TRECHO DA PÁGINA:

Parecer Normativo CONJUR/MMA nº 2 de 04/08/2004

Norma Federal - Publicado no DO em 13 dez 2004

Dispõe sobre os procedimentos para apuração de infrações administrativas por condutas e atividades lesivas ao meio ambiente, a imposição das sanções, a defesa ou impugnação, o sistema recursal e a cobrança de créditos de natureza tributária e não tributária para com o Instituto Brasileiro do Meio Ambiente e dos Recursos Naturais Renováveis-IBAMA.

ASSUNTO: Aplicação do art. 17 da Instrução Normativa nº 8, de 18 de setembro de 2003, que regula os procedimentos para apuração de infrações administrativas por condutas e atividades lesivas ao meio ambiente, a imposição das sanções, a defesa ou impugnação, o sistema recursal e a cobrança de créditos de natureza tributária e não tributária para com o Instituto Brasileiro do Meio Ambiente e dos Recursos Naturais Renováveis-IBAMA

1. O presente Parecer Normativo visa estabelecer uma interpretação unificada para a aplicação dos dispositivos da Instrução Normativa/IBAMA nº 8, de 18 de setembro de 2003 (doravante, Instrução Normativa nº 08/03), que dizem respeito às competências deste Ministério.

2. A Instrução Normativa nº 08/03 disciplina o procedimento para apuração de infrações administrativas por condutas e atividades lesivas ao meio ambiente, a imposição de sanções, a defesa ou impugnação, e o respectivo sistema recursal, entre outras matérias.

3. No âmbito do sistema recursal, o art. 17 trata das competências do Ministro de Estado do Meio Ambiente no processamento dos recursos interpostos contra decisões do Presidente do IBAMA, in verbis:

"Art. 17. Da decisão proferida pelo Presidente do IBAMA caberá recurso administrativo hierárquico ao Ministro de Estado do Meio Ambiente, e deste, em última instância, ao Conselho Nacional do Meio Ambiente-CONAMA.

§ 1º Somente será admitida interposição de recurso administrativo da decisão recorrida proferida pelo Presidente do IBAMA ao Ministro de Estado do Meio Ambiente nos procedimentos, cujo valor da multa seja superior a R$ 100.000,00 (cem mil reais).

§ 2º A competência do Conselho Nacional do Meio Ambiente - CONAMA, para apreciar recurso administrativo hierárquico, contra decisão do Ministro de Estado do Meio Ambiente está prevista no art. 8º, inciso III, da Lei nº 6.938, de 31 de agosto de 1981."

REGISTROS DE DADOS:
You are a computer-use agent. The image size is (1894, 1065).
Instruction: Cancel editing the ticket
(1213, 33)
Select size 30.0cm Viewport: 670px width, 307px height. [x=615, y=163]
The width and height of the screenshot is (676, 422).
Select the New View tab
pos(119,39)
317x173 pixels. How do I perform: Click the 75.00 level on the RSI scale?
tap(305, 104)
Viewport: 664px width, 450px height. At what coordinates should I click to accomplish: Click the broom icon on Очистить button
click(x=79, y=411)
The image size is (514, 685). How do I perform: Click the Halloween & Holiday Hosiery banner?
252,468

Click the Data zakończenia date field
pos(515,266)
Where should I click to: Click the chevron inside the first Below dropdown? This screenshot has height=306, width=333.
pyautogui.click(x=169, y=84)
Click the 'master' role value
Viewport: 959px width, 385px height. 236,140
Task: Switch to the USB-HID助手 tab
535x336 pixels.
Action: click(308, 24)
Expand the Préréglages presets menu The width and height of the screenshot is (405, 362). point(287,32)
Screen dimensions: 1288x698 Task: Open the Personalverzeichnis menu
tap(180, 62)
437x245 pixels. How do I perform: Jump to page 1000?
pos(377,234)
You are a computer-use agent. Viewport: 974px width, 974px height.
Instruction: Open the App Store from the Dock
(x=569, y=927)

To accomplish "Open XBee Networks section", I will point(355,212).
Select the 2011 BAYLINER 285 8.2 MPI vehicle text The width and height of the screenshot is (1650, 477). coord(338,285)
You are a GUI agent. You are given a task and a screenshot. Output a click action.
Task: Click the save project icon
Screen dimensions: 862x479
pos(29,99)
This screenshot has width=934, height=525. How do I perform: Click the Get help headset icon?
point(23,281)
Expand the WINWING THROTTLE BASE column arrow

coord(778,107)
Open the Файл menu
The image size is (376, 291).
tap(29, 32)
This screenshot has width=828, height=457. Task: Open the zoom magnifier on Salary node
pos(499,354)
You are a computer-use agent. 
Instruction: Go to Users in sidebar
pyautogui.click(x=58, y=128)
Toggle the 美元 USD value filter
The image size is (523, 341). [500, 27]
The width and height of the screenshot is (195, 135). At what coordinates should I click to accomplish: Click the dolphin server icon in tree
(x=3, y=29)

TAREFA A:
Segundo o parecer, com que finalidade ele foi emitido?
TAREFA B:
Reescreva o trecho do parecer entre "ASSUNTO: Aplicação do" e "competências deste Ministério.", inclusive, trocando "interpretação unificada" por "interpretação uniforme".
Os registros não têm nenhum papel aqui.

RESPOSTA CORRETA A:
Foi emitido para estabelecer uma interpretação unificada na aplicação dos dispositivos da Instrução Normativa/IBAMA nº 8, de 18 de setembro de 2003, que dizem respeito às competências do Ministério.

RESPOSTA CORRETA B:
ASSUNTO: Aplicação do art. 17 da Instrução Normativa nº 8, de 18 de setembro de 2003, que regula os procedimentos para apuração de infrações administrativas por condutas e atividades lesivas ao meio ambiente, a imposição das sanções, a defesa ou impugnação, o sistema recursal e a cobrança de créditos de natureza tributária e não tributária para com o Instituto Brasileiro do Meio Ambiente e dos Recursos Naturais Renováveis-IBAMA

1. O presente Parecer Normativo visa estabelecer uma interpretação uniforme para a aplicação dos dispositivos da Instrução Normativa/IBAMA nº 8, de 18 de setembro de 2003 (doravante, Instrução Normativa nº 08/03), que dizem respeito às competências deste Ministério.